▶ **Excerpt**:
━━━
My primary concern, as is evidenced by my publishing record to date, is about how people move through experience, continue to grow, and figure out their place, position, options and possibilities in relationship to God, Torah, ideas, themselves, each other, modernity and culture.
At the same time, I am unaccustomed to actually putting my thoughts to paper in a more serial fashio, with the intend that my 'idea' will be perceived noth through my ability ot articulate it in one fell swoop but rather my ability to express pieces of it over time. So, this is new for me.
But I suspect it is important - at least for me - to document my forrays into parsha, holidays, and other sundries that catch my eye, and I will begin now, after this brief caveat: as is well-known, one cannot set out to alternadox. As such, I am deeply committed to not distorting my thoughts and wriitngs with the intention of it being alternadox. I'm just gonna do my thing, and what will be will be.
So, Vayechi. I am particularly interested in the blessings that Ya'akov gives to his sons - specifically, the fact that some sons get a long, descriptive blessing, and other sons get, like 5 words. To wit (translations from Sefaria.org, which is a kick-ass website that is only gretting better and better. And it is even more kick-ass since they got access to the entire freaking Steinsaltz Talmud in translation):
Yehudah is a lion’s whelp; On prey, my son, have you grown. He crouches, lies down like a lion, like the king of beasts—who dare rouse him? The scepter shall not depart from Judah, nor the ruler’s staff from between his feet; so that tribute shall come to him and the homage of peoples be his. He tethers his ass to a vine, His ass’s foal to a choice vine; He washes his garment in wine, His robe in blood of grapes. His eyes are darker than wine; His teeth are whiter than milk.
Asher’s bread shall be rich, And he shall yield royal dainties.
Royal dainties!!? Yehudah is a lion, king of beasts, who dare rouse him. He's got a sceptor and a ruler's staff. He washes his robe in blood of grapes. His eyes are darker than wine. And Asher makes cookies. What are we supposed to do with that?
And yet, as Rav M.M. Kasher brings in Torah Sheleimah (which is an incredible resource that alerts us to just how varied, deep, and sometimes totally bizarre midrashim can be) Genesis Chapter 49 note 394 from the Tanhuma, "Perhaps you want to infer that one of the brothers was greater than the other [like, maybe you think the one who is compared to a lion is more important than the baker - ed.] we see that it says "He blessed them" - that they were all equal."
━━━
▶ **Information provided**:
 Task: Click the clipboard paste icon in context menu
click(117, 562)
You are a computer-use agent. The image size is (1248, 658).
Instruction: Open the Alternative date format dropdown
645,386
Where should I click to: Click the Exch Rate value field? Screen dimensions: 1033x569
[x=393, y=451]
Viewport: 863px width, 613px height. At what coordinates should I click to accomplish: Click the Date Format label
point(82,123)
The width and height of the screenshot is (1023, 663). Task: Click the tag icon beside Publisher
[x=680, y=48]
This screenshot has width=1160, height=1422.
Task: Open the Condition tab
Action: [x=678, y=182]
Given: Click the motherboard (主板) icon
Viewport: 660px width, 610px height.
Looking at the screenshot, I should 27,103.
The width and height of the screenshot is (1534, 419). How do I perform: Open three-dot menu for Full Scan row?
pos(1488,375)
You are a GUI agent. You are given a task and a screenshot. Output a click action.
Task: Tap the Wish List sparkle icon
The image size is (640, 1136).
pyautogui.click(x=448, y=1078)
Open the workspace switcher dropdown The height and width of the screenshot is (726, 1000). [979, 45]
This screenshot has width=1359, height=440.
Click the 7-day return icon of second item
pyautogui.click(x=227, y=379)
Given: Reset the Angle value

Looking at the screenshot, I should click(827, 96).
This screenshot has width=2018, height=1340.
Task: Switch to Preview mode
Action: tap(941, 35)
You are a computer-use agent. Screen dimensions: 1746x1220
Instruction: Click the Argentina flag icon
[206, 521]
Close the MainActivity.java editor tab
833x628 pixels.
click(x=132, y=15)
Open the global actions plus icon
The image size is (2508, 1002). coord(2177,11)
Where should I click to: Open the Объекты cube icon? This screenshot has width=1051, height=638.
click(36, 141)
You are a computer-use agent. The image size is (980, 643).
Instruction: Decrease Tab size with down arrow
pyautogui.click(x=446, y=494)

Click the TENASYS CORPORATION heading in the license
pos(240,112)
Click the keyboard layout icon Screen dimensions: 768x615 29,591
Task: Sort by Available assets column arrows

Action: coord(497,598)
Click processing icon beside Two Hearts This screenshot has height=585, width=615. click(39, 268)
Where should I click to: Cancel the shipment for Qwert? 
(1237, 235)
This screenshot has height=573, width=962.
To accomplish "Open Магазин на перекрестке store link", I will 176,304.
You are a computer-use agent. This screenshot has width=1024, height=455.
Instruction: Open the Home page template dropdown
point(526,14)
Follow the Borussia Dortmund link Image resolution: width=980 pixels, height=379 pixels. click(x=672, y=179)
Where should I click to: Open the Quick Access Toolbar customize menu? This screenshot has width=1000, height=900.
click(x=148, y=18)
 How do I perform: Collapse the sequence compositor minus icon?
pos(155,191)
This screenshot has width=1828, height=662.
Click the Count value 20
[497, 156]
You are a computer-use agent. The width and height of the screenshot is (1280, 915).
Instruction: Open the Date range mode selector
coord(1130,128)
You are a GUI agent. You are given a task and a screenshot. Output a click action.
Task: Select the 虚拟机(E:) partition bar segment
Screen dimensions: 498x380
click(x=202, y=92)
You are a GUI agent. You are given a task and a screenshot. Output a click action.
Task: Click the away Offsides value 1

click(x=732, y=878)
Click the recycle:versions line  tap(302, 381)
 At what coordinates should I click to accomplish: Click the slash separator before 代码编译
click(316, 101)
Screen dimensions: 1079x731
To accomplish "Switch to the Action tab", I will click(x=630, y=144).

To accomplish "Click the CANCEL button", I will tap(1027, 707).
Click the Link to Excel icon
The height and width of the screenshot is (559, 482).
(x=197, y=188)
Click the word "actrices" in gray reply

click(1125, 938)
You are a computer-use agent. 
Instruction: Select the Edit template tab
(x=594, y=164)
━━━
▶ **Work order A**: The first sentence of the Vayechi piece names the things in relationship to which people figure out their place; list every one of them.
▶ **Work order B**: Write out the passage of the Vayechi piece between "At the same" and "be will be.", inclusive.
The records aren't needed for this work.

▶ **Problem solution A**: God, Torah, ideas, themselves, each other, modernity, culture

▶ **Problem solution B**:
At the same time, I am unaccustomed to actually putting my thoughts to paper in a more serial fashio, with the intend that my 'idea' will be perceived noth through my ability ot articulate it in one fell swoop but rather my ability to express pieces of it over time. So, this is new for me.
But I suspect it is important - at least for me - to document my forrays into parsha, holidays, and other sundries that catch my eye, and I will begin now, after this brief caveat: as is well-known, one cannot set out to alternadox. As such, I am deeply committed to not distorting my thoughts and wriitngs with the intention of it being alternadox. I'm just gonna do my thing, and what will be will be.